Bir futbolcunun gazetecilik, teknik direktörüyle ilişkisi ve sakatlık sonrası dönemi üzerine aktarılan sözlerinin devamını, metnin son cümlesinden sonra başlayarak yazın.

— Seçilen Metin —

((

• 32405
    "adam ekmek parasından olmamak için yanlış yapabiliyor, göz yumabiliyor veya kulağını kapatabiliyor. etrafındaki insanlar işinden olmak istemiyor"

    "maalesef bütün gazetecilerin de çok objektif, tarafsız olduğunu söyleyemeyiz. birisi burda kulüp başkanını kolay kolay eleştiremiyor. kolay kolay büyüklerimiz (terim, güneş, denizli) eleştirilemiyor. sıkıntı burada."

    "genelde hocalar futbolculara muhtaçtır ama o dönemde ben hocaya muhtaçtım. çünkü sakatlıktan dönmüştüm. özgüvenimi, fizik gücümü kaybetmiştim. o dönem riekerink ile konuşmalarımızda her zaman altını çizerek 5-10 dakika oynayayım diye ricada bulunuyordum. enerjimiz uymadı. maçlar 3-0 iken bile bir değişiklik yapıyordu. iyi mi kötü mi bilemem ama iyi yönetemediğini düşünüyorum. sonradan kupa maçları oldu. tuzla maçı herhalde kariyerimin en kötü maçı diyebilirim. topu kontrol edemiyordum. burdan ayrılma nedenlerimden biri de o günkü performansımdı. ben hiçbir zaman ortaya çıkıp, (ben hamit altıntop'um. oynamam gerekir) demedim."

))

— Gösterilen Veriler —
((

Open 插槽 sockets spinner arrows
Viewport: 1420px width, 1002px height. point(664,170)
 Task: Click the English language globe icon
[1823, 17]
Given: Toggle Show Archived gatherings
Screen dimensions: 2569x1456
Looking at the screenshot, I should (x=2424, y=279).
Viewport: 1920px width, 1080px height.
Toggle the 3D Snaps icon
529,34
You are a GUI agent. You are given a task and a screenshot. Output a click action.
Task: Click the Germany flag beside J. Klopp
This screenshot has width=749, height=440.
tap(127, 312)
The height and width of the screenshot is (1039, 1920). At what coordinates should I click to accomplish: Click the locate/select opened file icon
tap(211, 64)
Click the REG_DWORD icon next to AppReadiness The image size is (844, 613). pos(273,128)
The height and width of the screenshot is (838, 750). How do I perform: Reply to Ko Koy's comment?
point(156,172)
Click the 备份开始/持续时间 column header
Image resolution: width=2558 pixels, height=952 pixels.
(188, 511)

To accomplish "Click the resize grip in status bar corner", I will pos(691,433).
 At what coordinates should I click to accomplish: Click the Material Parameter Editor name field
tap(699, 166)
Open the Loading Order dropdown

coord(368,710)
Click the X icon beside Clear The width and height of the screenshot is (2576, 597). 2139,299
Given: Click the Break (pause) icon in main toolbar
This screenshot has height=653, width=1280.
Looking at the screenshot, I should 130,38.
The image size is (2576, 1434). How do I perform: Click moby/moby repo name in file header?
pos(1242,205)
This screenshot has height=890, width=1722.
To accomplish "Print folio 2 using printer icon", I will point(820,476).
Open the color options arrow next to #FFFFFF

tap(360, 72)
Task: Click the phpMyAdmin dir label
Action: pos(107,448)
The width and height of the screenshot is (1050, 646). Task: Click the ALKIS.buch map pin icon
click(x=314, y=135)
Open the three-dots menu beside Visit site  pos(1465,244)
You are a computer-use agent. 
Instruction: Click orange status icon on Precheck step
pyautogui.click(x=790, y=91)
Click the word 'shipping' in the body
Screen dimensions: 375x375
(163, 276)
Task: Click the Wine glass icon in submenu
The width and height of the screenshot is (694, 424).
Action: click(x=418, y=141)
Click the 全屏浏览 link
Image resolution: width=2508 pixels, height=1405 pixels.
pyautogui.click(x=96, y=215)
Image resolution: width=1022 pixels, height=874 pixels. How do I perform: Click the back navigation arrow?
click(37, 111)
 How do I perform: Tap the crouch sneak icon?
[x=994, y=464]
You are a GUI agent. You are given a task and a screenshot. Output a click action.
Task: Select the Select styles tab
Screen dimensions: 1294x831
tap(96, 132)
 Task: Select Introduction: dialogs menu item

))

— Aşağıdaki Sonuç —
    buradan darmstadt'a geçiş ve veda...

    "orada yeni bir ortamda yeni bir enerji ile çok iyi maçlar oynadım. toparlandım. eski hamit miydim? hiçbir zaman olamazdım. o iki bel, 3 diz ameliyatından sonra hiçbir zaman olamazdım. ben bunu biliyordum. ama tecrübemle, kendi duruşumla insanlarla bir grup haline geldik. futbolu nasıl bıraktığımı biliyorsunuz. 90+3'te sol ayağımla orta kesmek istedim, gol oldu. maç bitti ve o gün bıraktım."

    "real madrid'e 2011'de martın sonunda imza atmıştım. 3 gün sonra belimden sakatlandım. jose mourinho ile görüştüm. ağır bir sakatlık olduğunu anlattım.

    isterlerse sözleşmeyi feshedebileceğimi söyledim. madrid kulübü, 'sonuçta biz seninle anlaştık. öyle bir şey söz konusu değil. böyle şeyler hayatta var. sen yine toparlanacaksın, güçleneceksin. sonra bize faydalı olacaksın' dedi.

    hazırlık dönemini takımla yapamamıştım. ağır sakatlığın ardından yine yeri geldiğinde forma giyiyordum. ayrılmak için ben rica ettim. çünkü fatih hoca'ya, vizyonuna inandığım için ayrıldım."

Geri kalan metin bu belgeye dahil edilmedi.